It's always sad to see job losses on this scale and (if it's correct) the Finextra calculation that Royal Bank of Scotland has cut 22,600 jobs since the crisis began, helps provide an indication of the human cost of the banking crisis. The problem is that
while popular anger at senior banking mangers is in many cases justified, most of those who are losing their jobs are generally people far lower down the organisation who had nothing to do with management decisions.
To see the banking crisis and subsequent nationalisation as the cause, though, is to slightly misunderstand what is going on here. I would argue that the banking crisis has forced retail banks to start looking hard at their front office operations and many
have realised that, if this was a retail business, (and to a certain degree it is!) this is not necessarily how a retailer would run things. One consolation for the Edinburgh, Glasgow or Newcastle based staff of Royal Bank of Scotland is that retailers like
Tesco Personal Finance have seen the opportunity and are setting up operations to challenge the banks directly (see "Tesco Bank creates 1000 customer service jobs").

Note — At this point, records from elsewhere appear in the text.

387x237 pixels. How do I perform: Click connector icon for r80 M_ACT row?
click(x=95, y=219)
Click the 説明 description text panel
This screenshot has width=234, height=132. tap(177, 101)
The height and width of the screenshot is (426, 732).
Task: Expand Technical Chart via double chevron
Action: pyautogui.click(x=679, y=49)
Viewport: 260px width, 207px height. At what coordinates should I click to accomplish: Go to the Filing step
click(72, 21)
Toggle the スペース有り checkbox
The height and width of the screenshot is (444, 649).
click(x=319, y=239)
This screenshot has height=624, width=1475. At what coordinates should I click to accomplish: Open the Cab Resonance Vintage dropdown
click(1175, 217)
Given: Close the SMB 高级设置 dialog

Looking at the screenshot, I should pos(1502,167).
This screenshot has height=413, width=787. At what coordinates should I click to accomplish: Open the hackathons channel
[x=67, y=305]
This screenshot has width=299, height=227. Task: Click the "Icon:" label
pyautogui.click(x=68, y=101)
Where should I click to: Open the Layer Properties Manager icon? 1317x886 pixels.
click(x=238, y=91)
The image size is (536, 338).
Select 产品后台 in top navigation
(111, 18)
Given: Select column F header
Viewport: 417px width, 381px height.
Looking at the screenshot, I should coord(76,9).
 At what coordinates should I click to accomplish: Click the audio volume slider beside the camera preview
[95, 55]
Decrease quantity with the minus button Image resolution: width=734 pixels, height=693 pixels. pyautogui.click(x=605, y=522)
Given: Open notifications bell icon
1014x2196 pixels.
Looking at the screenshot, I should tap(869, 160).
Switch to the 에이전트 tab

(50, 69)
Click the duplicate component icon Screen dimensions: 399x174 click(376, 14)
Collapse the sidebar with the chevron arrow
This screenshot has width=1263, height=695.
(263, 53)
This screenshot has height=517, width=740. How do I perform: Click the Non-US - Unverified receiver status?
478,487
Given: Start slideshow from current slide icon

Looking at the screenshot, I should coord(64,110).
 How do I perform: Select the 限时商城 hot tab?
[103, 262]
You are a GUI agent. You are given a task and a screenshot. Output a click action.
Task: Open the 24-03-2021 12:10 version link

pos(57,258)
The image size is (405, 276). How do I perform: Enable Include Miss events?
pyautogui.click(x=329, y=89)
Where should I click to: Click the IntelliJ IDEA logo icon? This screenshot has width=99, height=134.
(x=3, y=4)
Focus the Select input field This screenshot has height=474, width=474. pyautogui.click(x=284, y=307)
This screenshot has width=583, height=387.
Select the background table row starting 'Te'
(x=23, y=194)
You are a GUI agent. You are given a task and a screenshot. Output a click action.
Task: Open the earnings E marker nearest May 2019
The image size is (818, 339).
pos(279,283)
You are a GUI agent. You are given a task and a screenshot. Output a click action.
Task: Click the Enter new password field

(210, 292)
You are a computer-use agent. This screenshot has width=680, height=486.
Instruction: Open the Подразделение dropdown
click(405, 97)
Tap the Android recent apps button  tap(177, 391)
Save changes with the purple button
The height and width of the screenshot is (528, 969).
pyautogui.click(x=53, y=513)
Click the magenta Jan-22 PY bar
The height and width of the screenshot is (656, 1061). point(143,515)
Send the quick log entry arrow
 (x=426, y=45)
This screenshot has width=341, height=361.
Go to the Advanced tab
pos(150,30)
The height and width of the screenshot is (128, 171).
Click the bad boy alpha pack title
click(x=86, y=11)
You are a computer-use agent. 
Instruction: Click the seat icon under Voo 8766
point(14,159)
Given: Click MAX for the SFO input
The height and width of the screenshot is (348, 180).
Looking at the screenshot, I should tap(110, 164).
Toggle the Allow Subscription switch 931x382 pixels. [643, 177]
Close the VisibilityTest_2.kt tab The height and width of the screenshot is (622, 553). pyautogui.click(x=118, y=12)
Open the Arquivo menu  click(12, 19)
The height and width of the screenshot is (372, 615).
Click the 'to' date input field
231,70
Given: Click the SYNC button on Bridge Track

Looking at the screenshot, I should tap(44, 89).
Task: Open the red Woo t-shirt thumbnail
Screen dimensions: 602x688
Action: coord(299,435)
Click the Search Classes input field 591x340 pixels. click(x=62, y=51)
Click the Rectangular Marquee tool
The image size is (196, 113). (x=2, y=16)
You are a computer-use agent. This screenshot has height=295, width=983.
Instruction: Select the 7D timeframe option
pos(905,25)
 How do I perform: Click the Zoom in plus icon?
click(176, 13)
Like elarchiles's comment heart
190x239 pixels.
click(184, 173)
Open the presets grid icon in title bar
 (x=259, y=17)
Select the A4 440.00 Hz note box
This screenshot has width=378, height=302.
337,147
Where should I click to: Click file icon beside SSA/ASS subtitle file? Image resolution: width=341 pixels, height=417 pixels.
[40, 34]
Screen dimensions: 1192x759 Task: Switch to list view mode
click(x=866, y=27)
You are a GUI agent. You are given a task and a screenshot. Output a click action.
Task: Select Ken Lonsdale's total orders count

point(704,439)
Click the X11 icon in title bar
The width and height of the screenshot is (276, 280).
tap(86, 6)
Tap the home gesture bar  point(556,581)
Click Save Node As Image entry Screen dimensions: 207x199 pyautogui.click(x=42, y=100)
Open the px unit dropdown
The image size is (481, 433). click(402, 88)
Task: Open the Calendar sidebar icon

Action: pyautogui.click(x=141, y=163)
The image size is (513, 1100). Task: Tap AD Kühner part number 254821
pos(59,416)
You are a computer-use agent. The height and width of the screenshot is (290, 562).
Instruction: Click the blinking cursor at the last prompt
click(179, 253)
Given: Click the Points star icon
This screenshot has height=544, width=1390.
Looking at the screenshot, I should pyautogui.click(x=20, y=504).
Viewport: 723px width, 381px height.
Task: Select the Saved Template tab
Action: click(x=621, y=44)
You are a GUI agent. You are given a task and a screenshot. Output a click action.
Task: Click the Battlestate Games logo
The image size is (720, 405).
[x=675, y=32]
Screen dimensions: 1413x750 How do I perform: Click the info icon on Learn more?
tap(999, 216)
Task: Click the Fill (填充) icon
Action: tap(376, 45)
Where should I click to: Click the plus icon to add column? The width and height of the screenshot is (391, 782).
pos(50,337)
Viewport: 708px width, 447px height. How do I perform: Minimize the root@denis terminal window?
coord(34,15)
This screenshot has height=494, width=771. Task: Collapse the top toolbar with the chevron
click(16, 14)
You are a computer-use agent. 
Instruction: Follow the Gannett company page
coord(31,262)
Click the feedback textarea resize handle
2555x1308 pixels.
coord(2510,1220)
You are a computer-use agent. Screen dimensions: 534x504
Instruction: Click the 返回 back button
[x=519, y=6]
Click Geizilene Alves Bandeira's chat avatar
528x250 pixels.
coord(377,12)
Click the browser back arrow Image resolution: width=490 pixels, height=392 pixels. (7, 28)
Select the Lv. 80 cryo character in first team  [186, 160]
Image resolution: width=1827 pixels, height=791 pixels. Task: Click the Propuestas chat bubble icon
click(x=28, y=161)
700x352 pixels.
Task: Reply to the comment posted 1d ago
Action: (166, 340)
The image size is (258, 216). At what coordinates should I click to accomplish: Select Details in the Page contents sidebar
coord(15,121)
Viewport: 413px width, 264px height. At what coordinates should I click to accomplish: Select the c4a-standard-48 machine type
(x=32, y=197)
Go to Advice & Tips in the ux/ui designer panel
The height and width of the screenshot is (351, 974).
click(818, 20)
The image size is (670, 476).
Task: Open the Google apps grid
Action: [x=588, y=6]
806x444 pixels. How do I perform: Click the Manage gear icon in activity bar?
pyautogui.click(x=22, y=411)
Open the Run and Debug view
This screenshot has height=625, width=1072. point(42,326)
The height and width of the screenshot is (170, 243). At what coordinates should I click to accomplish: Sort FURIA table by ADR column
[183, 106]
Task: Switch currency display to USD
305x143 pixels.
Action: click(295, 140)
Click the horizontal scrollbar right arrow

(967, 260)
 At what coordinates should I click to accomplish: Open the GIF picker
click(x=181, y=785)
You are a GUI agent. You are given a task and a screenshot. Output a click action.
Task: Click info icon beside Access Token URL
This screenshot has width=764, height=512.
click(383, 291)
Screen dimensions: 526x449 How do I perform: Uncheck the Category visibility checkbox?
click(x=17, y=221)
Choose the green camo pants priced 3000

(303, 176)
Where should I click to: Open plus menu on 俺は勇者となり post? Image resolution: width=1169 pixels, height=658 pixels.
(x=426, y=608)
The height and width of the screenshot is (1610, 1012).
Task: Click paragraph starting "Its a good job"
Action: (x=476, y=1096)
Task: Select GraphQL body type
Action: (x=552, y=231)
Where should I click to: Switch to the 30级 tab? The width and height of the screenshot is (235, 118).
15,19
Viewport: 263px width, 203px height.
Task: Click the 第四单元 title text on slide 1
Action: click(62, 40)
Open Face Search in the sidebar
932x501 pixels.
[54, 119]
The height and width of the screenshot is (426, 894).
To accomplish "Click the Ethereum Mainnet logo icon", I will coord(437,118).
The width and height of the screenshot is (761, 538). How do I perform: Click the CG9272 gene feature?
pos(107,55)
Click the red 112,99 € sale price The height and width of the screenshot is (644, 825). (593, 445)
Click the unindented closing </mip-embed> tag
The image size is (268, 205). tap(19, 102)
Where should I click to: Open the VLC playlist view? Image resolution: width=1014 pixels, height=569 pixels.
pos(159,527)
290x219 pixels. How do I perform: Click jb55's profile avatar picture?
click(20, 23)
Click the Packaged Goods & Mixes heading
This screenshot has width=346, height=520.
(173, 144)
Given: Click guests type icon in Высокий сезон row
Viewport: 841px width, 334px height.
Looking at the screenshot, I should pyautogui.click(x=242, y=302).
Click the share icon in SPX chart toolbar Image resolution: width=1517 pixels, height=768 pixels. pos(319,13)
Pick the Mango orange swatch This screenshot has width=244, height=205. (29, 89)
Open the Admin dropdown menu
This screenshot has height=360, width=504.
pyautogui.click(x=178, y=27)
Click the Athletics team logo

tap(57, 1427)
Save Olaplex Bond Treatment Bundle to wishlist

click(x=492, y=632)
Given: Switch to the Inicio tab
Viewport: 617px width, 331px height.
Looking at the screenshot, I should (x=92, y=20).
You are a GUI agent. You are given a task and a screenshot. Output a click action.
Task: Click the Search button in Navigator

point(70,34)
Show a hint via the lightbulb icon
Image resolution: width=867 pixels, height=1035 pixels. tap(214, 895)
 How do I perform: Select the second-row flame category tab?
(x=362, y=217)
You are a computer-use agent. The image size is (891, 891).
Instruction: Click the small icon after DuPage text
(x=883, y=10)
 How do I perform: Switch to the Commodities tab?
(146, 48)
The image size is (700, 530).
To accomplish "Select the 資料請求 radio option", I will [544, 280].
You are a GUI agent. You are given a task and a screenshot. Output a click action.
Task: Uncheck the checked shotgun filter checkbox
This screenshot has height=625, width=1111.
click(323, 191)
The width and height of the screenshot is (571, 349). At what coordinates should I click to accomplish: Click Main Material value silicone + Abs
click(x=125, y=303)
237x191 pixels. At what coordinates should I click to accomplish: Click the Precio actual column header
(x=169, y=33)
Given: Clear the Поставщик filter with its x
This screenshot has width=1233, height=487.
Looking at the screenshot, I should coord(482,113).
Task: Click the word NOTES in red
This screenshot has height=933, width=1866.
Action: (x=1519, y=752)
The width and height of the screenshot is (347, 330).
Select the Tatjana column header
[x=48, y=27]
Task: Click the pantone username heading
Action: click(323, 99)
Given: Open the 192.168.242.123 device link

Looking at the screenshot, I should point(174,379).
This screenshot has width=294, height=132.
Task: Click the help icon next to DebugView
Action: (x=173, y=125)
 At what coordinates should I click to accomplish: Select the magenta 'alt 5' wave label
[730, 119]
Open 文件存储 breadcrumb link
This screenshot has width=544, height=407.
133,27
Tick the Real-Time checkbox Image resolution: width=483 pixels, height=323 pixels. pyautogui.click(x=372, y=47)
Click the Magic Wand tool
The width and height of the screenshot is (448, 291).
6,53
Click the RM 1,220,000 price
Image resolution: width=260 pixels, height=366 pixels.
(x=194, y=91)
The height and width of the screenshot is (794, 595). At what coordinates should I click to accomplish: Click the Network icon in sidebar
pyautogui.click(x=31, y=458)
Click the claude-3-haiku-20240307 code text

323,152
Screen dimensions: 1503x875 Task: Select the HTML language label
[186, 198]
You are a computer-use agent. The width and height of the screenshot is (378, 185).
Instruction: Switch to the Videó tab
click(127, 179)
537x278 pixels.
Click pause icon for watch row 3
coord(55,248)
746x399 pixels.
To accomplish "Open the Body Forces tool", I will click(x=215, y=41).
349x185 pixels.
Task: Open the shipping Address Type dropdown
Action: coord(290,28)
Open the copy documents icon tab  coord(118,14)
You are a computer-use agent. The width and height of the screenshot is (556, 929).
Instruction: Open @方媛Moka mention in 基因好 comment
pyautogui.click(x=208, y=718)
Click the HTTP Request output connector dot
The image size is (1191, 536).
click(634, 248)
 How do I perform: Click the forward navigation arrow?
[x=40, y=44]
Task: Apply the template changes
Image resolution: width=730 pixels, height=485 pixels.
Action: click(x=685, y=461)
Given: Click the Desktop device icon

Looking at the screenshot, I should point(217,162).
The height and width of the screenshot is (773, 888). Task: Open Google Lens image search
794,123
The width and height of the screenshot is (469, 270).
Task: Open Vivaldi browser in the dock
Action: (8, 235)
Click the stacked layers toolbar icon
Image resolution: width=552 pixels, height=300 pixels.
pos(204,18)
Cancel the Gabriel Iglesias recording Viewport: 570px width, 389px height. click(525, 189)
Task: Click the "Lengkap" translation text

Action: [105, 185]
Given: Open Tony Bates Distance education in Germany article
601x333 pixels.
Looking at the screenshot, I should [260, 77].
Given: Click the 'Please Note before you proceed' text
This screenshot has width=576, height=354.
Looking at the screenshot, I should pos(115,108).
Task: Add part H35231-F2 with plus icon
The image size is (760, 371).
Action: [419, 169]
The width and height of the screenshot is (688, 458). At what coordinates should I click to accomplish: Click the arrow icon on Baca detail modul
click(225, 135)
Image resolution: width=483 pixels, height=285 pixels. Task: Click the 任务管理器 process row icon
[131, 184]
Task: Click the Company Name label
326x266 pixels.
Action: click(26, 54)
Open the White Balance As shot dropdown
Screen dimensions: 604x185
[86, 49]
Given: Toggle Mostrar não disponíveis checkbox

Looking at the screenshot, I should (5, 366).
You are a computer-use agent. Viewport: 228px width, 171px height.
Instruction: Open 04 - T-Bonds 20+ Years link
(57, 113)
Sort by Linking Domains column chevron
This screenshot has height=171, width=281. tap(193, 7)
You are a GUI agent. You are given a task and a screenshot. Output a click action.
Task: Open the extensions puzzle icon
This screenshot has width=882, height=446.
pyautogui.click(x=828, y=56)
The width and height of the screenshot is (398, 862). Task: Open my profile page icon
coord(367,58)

For the bank, though, this represents a real challenge as Tesco bring skills in customer service, channel management & distribution and especially in customer analytics that the banks may find hard to build themselves.
The other part of this goes beyond the efficiency of a banking distribution channel. I blogged in February on how Shop Direct had gone from thousands of contact centre employees to hundreds (see "Shop
direct cut 1,500 jobs - the internet finally takes its toll").
I suspect the same dynamic is at play for the insurance market. The phone based model of Direct Line and Churchill is costly to operate and under threat from both web aggregators and web only insures such as Swiftcover.com. These are both subjects I've blogged
here, so I won't cover the ground again. It's also the case that the contact centre infrastructure at RBS Insurance was aging and was likely to need an upgrade. Under cost pressure and a shift in consumer channel usage, the bank has had to cut costs dramatically.
I'm not always a fan of offshoring, but the bank does seem to be approaching it sensibly and moving back-office (presumably non-customer facing) roles offshore. This type of move is where offshoring can be very cost effective without generating the hostility
and customer service issues that come with moving a call centre.
To a certain extent, though, the back-office offshoring may well have happened anyway. The big theme here is how the very large onshore call centre handling straightforward transactions is contracting as business moves to the web. Call centes will remain very
important for problem resolution, for complex interactions, cross-sell and for high value interactions, but it is clear that the banking crisis has brought forward some of the fundamental changes in banking and insurance channels.